Urbanization Index Comparisons with Global Human Settlement (GHS)¶
Products used: gm_s2_annual, wofs_ls_summary_alltime
Tags: band index; NDBI, band index; ENDISI, urban
Background¶
There are many different urbanization indices with different characteristics and use cases. It is often convenient to be able to compare the performance of several indicies for an area - determining which is the best for an area based on the outputs and a “ground truth” dataset of urbanization.
Description¶
This notebook uses several indices to classify land as “urban” and then compares those results with the Global Human Settlement (GHS) product which shows the extent of built-up area (urban extent) through to 2014. The indices tested here are the Normalized Difference Buildup Index (NDBI) and the Enhanced Normalized Difference Impervious Surface Index (ENDISI).
Load a geomedian image from the region of interest.
Mask watr using the WOfS alltime summary
Calulate urban indices and show histograms for the indicies.
Select minimum and maximum threshold values for the indicies to determine urban pixels.
Show the urbanization prediction images.
Load and show the “ground truth” data (GHS) for the year 2014.
Compare the urbanization predictions with the “ground truth” data visually and statistically.
The choice of threshold values can be informed by the histograms and comparing the urbanization prediction images with the “ground truth” urbanization data.
Getting started¶
To run this analysis, run all the cells in the notebook, starting with the “Load packages” cell.
Load packages¶
Import Python packages that are used for the analysis.
[1]:
%matplotlib inline
import datacube
import matplotlib.pyplot as plt
plt.rcParams.update({'font.size': 14})
import numpy as np
import xarray as xr
from collections import namedtuple
from datacube.utils.geometry import assign_crs
from skimage.morphology import remove_small_objects
from skimage.morphology import remove_small_holes
from matplotlib.patches import Patch
from odc.algo import xr_reproject
from deafrica_tools.plotting import display_map, rgb
from deafrica_tools.bandindices import calculate_indices
/env/lib/python3.8/site-packages/geopandas/_compat.py:106: UserWarning: The Shapely GEOS version (3.8.0-CAPI-1.13.1 ) is incompatible with the GEOS version PyGEOS was compiled with (3.9.1-CAPI-1.14.2).

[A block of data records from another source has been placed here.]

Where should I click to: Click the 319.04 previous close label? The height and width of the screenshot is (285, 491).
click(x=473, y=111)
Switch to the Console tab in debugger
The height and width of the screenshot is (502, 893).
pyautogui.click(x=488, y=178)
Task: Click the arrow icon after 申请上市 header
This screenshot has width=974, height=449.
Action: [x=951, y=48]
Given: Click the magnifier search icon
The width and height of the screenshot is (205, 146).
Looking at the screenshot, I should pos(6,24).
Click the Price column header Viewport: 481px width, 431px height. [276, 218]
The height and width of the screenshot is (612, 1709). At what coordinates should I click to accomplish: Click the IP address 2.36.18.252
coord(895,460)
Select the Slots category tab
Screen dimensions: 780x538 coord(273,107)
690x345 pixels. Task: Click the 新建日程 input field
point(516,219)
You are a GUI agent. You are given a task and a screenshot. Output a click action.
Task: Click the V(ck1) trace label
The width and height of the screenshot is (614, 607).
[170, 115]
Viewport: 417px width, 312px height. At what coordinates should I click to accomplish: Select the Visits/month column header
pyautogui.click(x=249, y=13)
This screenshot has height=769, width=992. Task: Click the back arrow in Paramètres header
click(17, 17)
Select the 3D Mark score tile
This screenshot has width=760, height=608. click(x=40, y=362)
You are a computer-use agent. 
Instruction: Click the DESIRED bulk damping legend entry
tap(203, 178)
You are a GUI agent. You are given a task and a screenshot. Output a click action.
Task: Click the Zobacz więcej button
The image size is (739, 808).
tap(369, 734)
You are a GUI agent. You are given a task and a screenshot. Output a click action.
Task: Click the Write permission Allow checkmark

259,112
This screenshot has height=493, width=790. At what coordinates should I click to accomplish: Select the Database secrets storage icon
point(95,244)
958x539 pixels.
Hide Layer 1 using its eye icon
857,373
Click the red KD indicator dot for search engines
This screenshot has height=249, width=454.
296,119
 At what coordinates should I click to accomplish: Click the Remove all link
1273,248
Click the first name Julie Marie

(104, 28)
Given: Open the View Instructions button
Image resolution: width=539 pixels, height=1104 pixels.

Conversions between both will be slow.
warnings.warn(
Set up a Dask cluster¶
Dask can be used to better manage memory use and conduct the analysis in parallel. For an introduction to using Dask with Digital Earth Africa, see the Dask notebook.
Note: We recommend opening the Dask processing window to view the different computations that are being executed; to do this, see the Dask dashboard in DE Africa section of the Dask notebook.
To use Dask, set up the local computing cluster using the cell below.
Connect to the datacube¶
Activate the datacube database, which provides functionality for loading and displaying stored Earth observation data.
[2]:
dc = datacube.Datacube(app="Urbanization_GHS_Comparison")
Analysis parameters¶
The following cell sets important parameters for the analysis. The parameters are:
lat
: The central latitude to analyse (e.g.10.338
).lon
: The central longitude to analyse (e.g.-1.055
).lat_buffer
: The number of degrees to load around the central latitude.lon_buffer
: The number of degrees to load around the central longitude.time_range
: The time range to analyze - in YYYY-MM-DD format (e.g.('2016-01-01', '2016-12-31')
).
If running the notebook for the first time, keep the default settings below. The default area is Dakar, Senegal.
Select location¶
[3]:
# Define the area of interest
lat = 14.72
lon = -17.355
lat_buffer = 0.15
lon_buffer = 0.2
time_range = ("2017")
# Combine central lat,lon with buffer to get area of interest
lat_range = (lat - lat_buffer, lat + lat_buffer)
lon_range = (lon - lon_buffer, lon + lon_buffer)
View the selected location¶
The next cell will display the selected area on an interactive map. Feel free to zoom in and out to get a better understanding of the area you’ll be analysing. Clicking on any point of the map will reveal the latitude and longitude coordinates of that point.
[4]:
# The code below renders a map that can be used to view the region.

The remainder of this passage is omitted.